Which means that this post, originally intended to be a scathing critique of present-day hippie culture, is now just a smattering of thoughts connected by my own unreliable memories.
The Happiness
Just over four years ago, Ania and I were volunteering on… let's call it a hippie community in Romania. A German couple had bought the land around five years prior, and they had started a community with people they loved. The place was called Valea Babii - or the valley of the witch.
The main characters in the community were Kadi, Korbi, and Anna. Kadi and Korbi used to be together, but then he went to a rainbow gathering once and returned with Anna. The atmosphere was sometimes tense, but after Kadi came back from an ahayuasca “journey”, they were hugging each other and apologizing.

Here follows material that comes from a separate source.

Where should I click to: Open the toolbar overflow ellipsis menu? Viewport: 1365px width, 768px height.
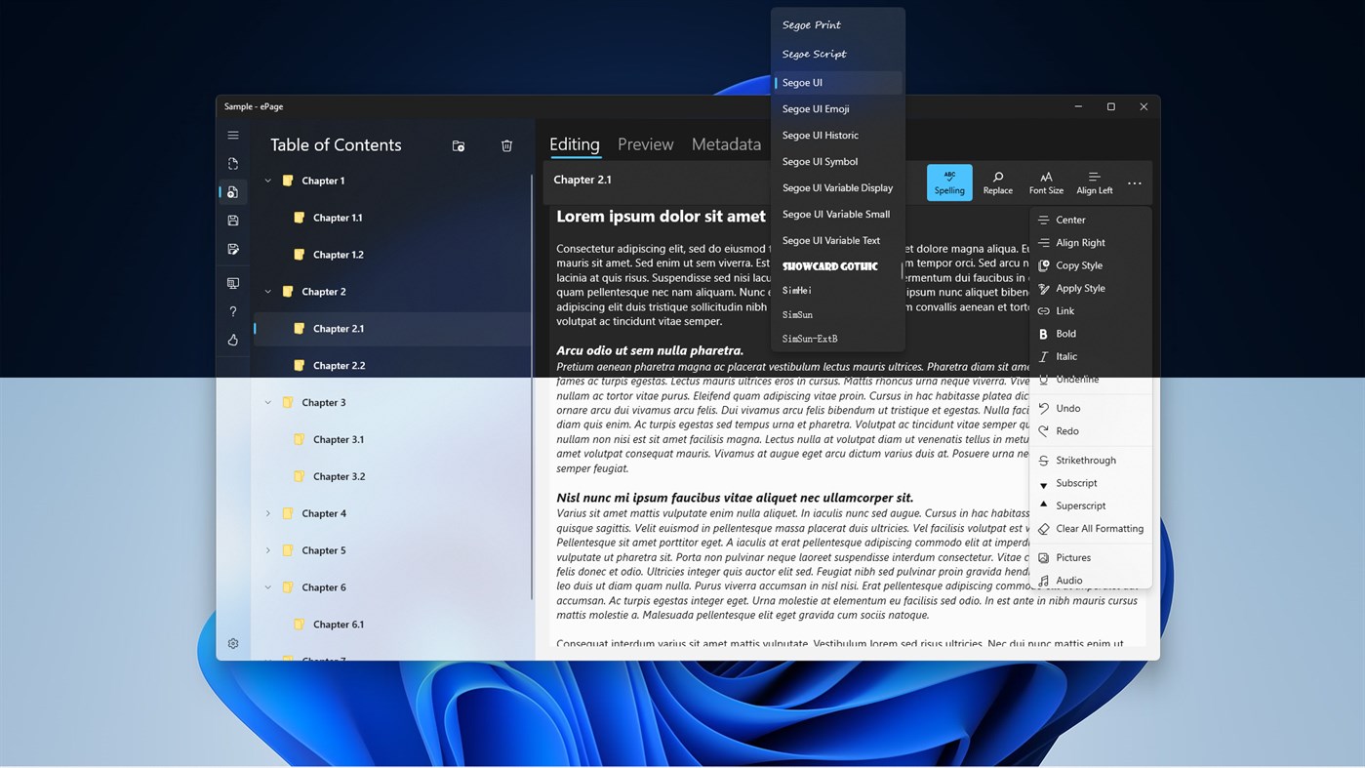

On one of the first days after we arrived, there was a beautiful cake on the kitchen table. Kadi had baked it for an irritating French guy whose name I don’t remember now. This was after an ahayuasca “journey” that a bunch of them had returned from. Today wasn’t his actual birthday of course, but it was marked something more significant: he had been born again after the ceremony and that’s what they were celebrating.
After that colourful start, I really felt like they welcomed everyone on the farm without judgement or fear. It's not like I'm an expert on racism, but no one looked at me differently there, and it seemed like this was the same for everyone they looked at.
Everything in the kitchen and on the land seemed to be communal -- anyone could try anything they wanted. I would wake up, make coffee and someone would drink part of it. The french guy ate overcooked rice for breakfast saying that was the healthiest thing anyone could eat for breakfast.
The food was great! Anna made hummus and seeded bread almost every day. We had homemade mayo, salad picked wild from the gardens, pesto that one of the volunteers spent hours grinding by hand, and so on.
Even though we were on “workaway" which normally included 4-5 hours of work per day, everyone was free to do whatever they wanted. We held yoga classes for each other. Even I led a yoga class once. While the foreigners focused on energies and feeling good, my instructions were all about getting the pose and breathing right. Funny.
A girl from Netherlands led us through a drum meditation that left me feeling a bit wobbly.
Anna sometimes refused to cook because she didn't feel the energy, and another day, the energy told her to teach us the basics of Thai Massage.
There were bonfires every day, which I loved. One night, I was playing the bongo with a bunch of people, each of us on our own trip, but somehow making sense together, and I was almost in a trance. One girl later told me that that was one of the best moments in her year.
The Hypocrisy
Korbi talked a few times with pride about how he was giving a big "fuck you" to the system by living the way they were in this community. But of course, part of the money to run the community was coming from the social security he collected as an unemployed German.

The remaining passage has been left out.